While the framework for fighting a disease isn’t yet in place, HHS can jump in to build it when an outbreak occurs. For example, starting in 2018, a major Ebola outbreak occurred in the eastern Democratic Republic of Congo, a volatile region with a decades-long history of conflict and more than 120 militias and armed groups operating in the region. “You literally have no public health infrastructure, you have a devastatingly poor country, you have really limited civil service and government that is functioning in the area,” Azar says. “Cases just kept spreading and spreading.”
HHS helped coordinate the response, expanding access to rapid diagnostic tests, helping to run clinical trials of vaccines and therapeutics, and designing Ebola treatment centers. Azar traveled to the region, meeting with the country’s president and leaders in neighboring Rwanda and Uganda to coordinate the response.
A key challenge was that the local population viewed Ebola treatment centers as places where patients would die. So HHS staff — and Azar himself — met with faith, community, and tribal leaders to show them that, with new antiviral drugs, people could get into these centers and recover. With that kind of support, the Ebola outbreak ended in July 2020. “For another reason, very few people paid attention to it,” Azar says. “It’s one of the great public health achievements of our time.”
Global Health Diplomacy
HHS also has a track record of working with other countries to protect global health. “After 9/11, there was a real concern about anthrax attacks and bioterrorism and chemical agents, about how we could bring the world together to coordinate and mitigate these threats,” Azar says.
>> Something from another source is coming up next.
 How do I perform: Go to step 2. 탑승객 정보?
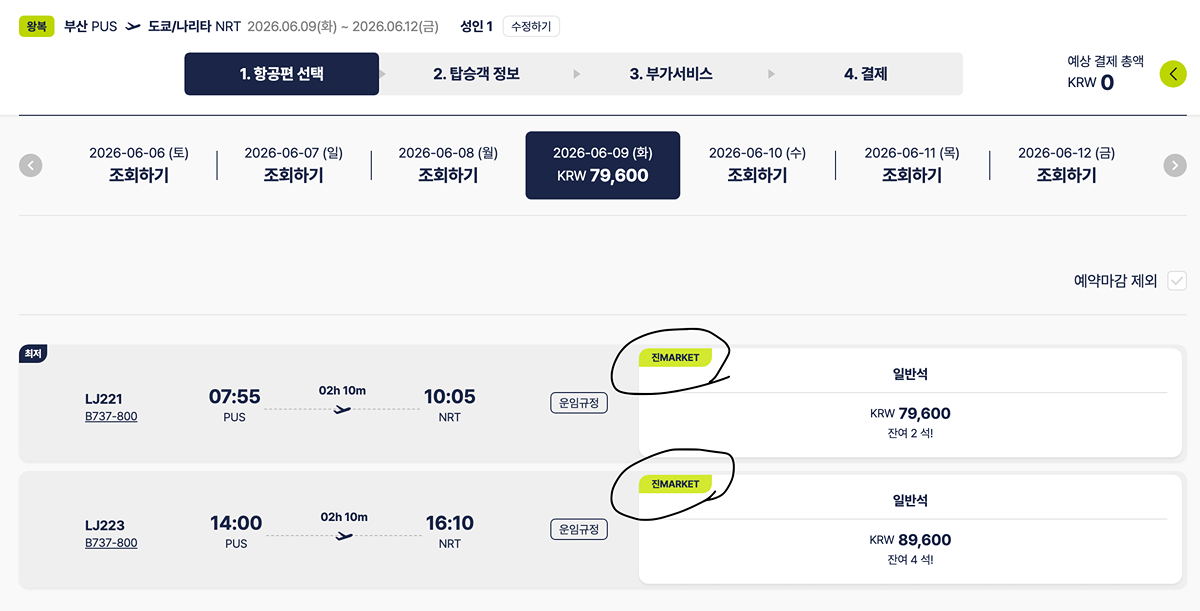[x=476, y=74]
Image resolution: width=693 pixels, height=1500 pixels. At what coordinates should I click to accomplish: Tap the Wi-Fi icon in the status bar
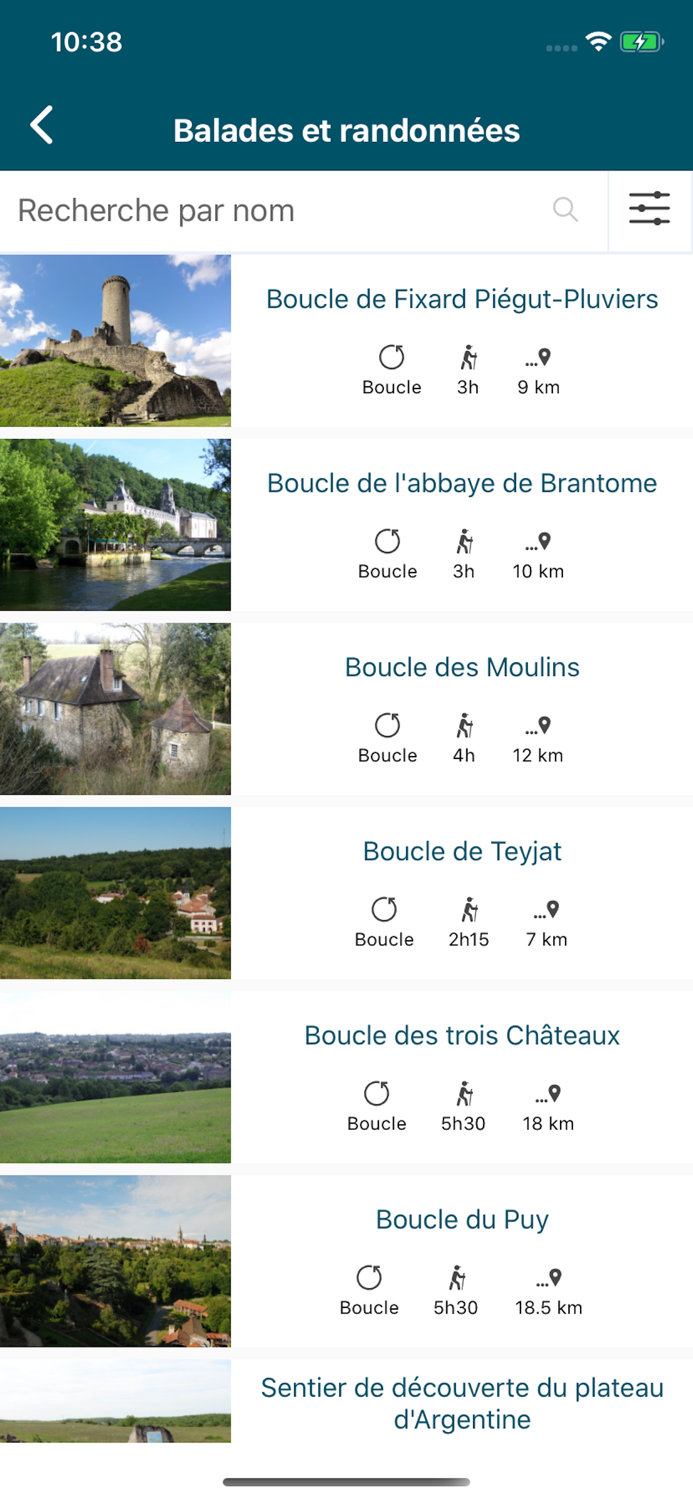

As a result, President Bush stepped up efforts in global health diplomacy, such as launching the U.S. President’s Emergency Plan for AIDS Relief. Since its inception in 2003, the program has invested more than $110 billion in the global HIV/AIDS response and is credited with saving more than 25 million lives. The State Department is the primary branch of the U.S. government working on both programs, but HHS contributes scientific expertise and support. (Last week, as part of an executive order affecting foreign assistance, PEPFAR funding was suspended for 90 days.)